» **Text extract**:
1. Renaming Columns¶
new_column_name = { 'ano' : 'year' , 'mes': 'month', 'estado': 'state',
'numero': 'fire_numbers','encontro': 'date'}
df.rename(columns= new_column_name , inplace=True)
2. Re-arranging Column Order¶
new_column_order = [4,1,0,2,3,]
df = df[df.columns[new_column_order]]
3. Checking data types of specific columns¶
df['fire_numbers'].str.isdigit()
df['fire_numbers'].str.isnumeric()
-It returns AttributeError: Can only use .str accessor with string values!
-To fix this error -> we need to convert column 'fire_numbers' datatype to String
df['fire_numbers'].astype(str).str.isdigit()
df['fire_numbers'].astype(str).str.isnumeric()
4. Removing Text from column values¶
df['fire_numbers'] = df['fire_numbers'].str.strip("Fires")
5. Dealing with Missing Data¶
1. Checking Missing Values -> df.isnull().sum()
2. Decide what to do with Missing Values :
- A. Remove them using -> .dropna(axis=0)
- axis {0 or ‘index’, 1 or ‘columns’}, default 0
0, or ‘index’ : Drop rows which contain missing values
1, or ‘columns’ : Drop columns which contain missing value
- B. Replace them with average of column
DataFrame.fillna(method=None)
- C. Replace them with zeros, or Forward Fill (ffill) or Back Fill (backfill)
1.Replace with zeros
f['number_of_fires'].fillna(0)
2. Replace with Forward Fill (ffill)
Forward Fill df.ffill(axis = 0) -> any missing value is filled with value in the previous row
Forward Fill df.ffill(axis = 1) -> any missing value is filled with value in the previous column
3. Replace with Back Fill (backfill)

» **What you have to do**: Resume the pandas data-cleaning notes from their last line. The material that comes next has no part in this.

» **Dataset section**:
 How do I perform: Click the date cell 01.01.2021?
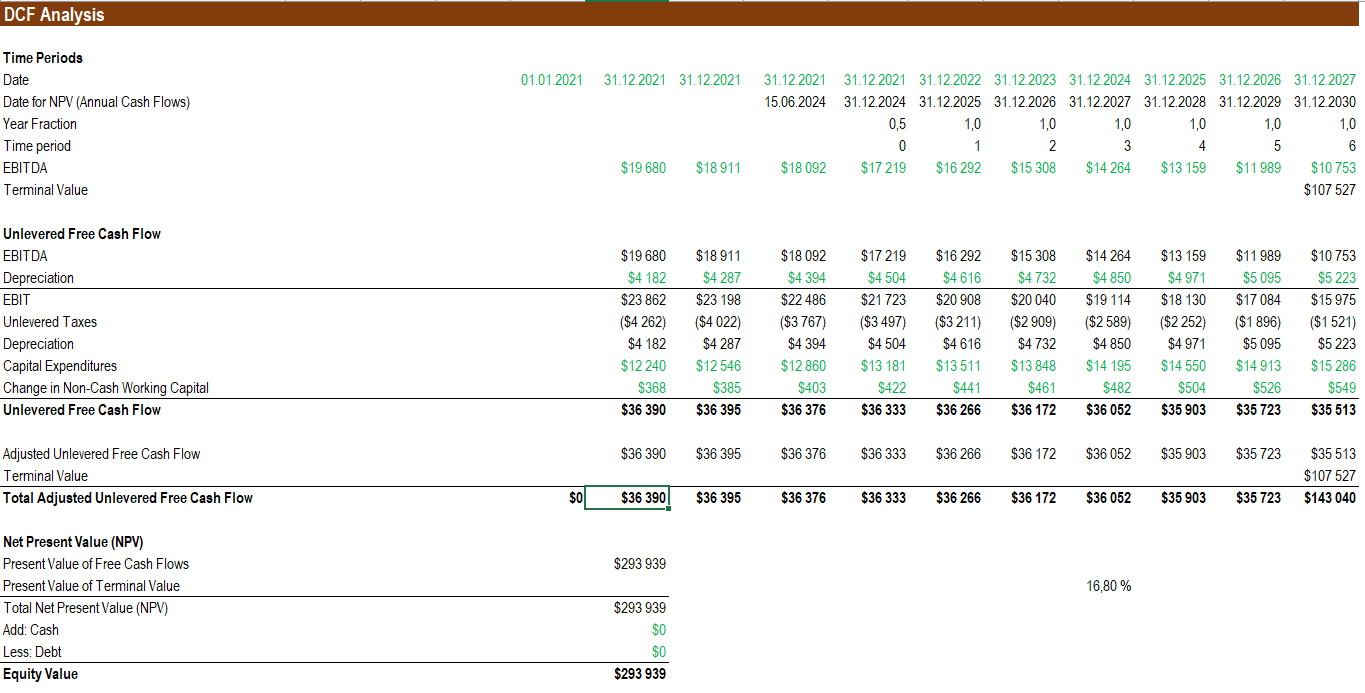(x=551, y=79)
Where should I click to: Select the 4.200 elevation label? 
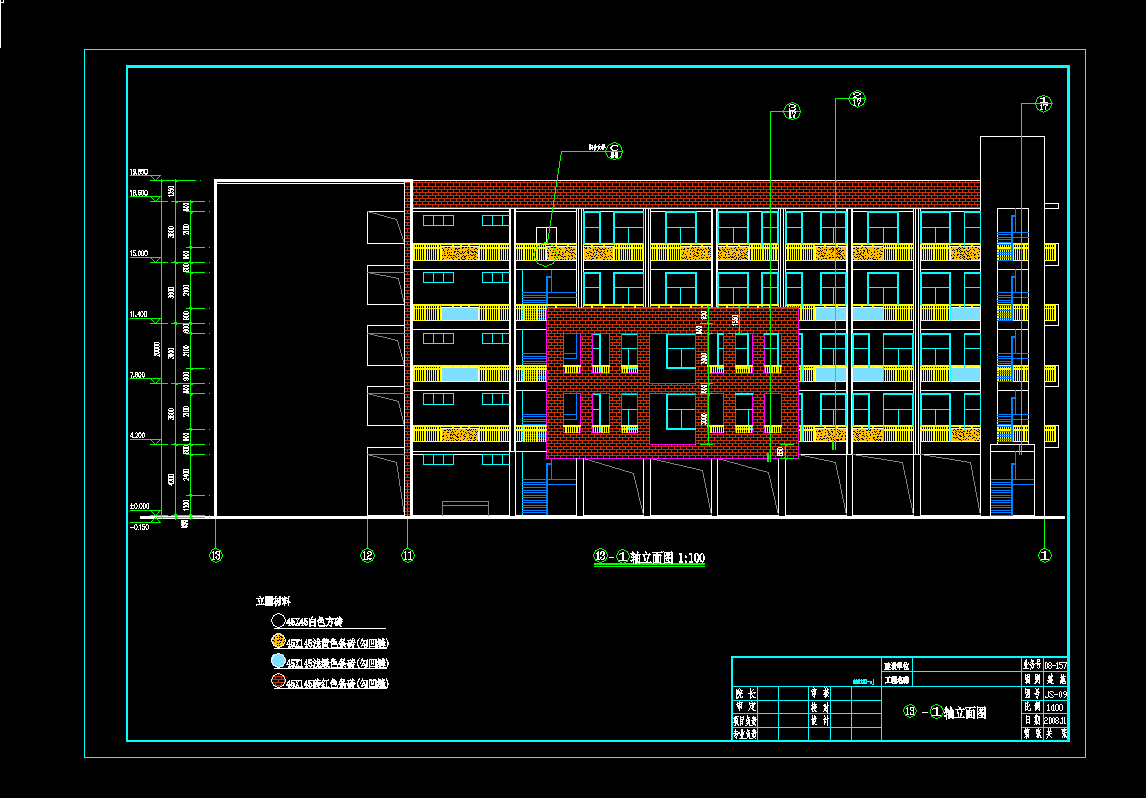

» **Result**:
Back Fill df.bfill(axis = 0) -> any missing value is filled with value in the next row
Back Fill df.bfill(axis = 1) -> any missing value is filled with value in the next column
- Here, we dropped Missing Values:
df.dropna(axis=0)
6. Changing Datatype of specified column¶
df['fire_numbers'] = df['fire_numbers'].astype(float)
7. Replacing a column value with a new value¶
Month_in_English = {'Janeiro': 'January',
'Fevereiro': 'February',
'Março': 'March',
'Abril': 'April',
'Maio': 'May',
'Junho': 'June',
'Julho': 'July',
'Agosto': 'August',
'Setembro': 'September',
'Outubro': 'October',
'Novembro': 'November',
'Dezembro': 'December'}
df["month"] = df["month"].map(Month_in_English)
8. Converting characters of column values to¶
.str.lower: Converts all characters to lowercase
.str.upper: Converts all characters to uppercase
.str.title: Converts first character of each word to uppercase and remaining to lowercase
.str.capitalize: Converts first character to uppercase and remaining to lowercase
.str.swapcase: Converts uppercase to lowercase and lowercase to uppercase
.str.casefold: Removes all case distinctions in the string
df['state'] = df['state'].str.title()
9. Removing Columns¶
df = df.drop(["month" , "year"], axis=1)
10. Removing Rows¶
- After removing rows you can reset indexes with -> df = df.reset_index(drop=True)
1. Dropping a Row with specified index
df = df.drop(df.index[1])
2. Dropping Multiple Rows with specified indexes
df = df.drop(df.index[[2,3]])
3. Drop A Range of Rows with specified range
df = df.drop(df.index[[1,4]])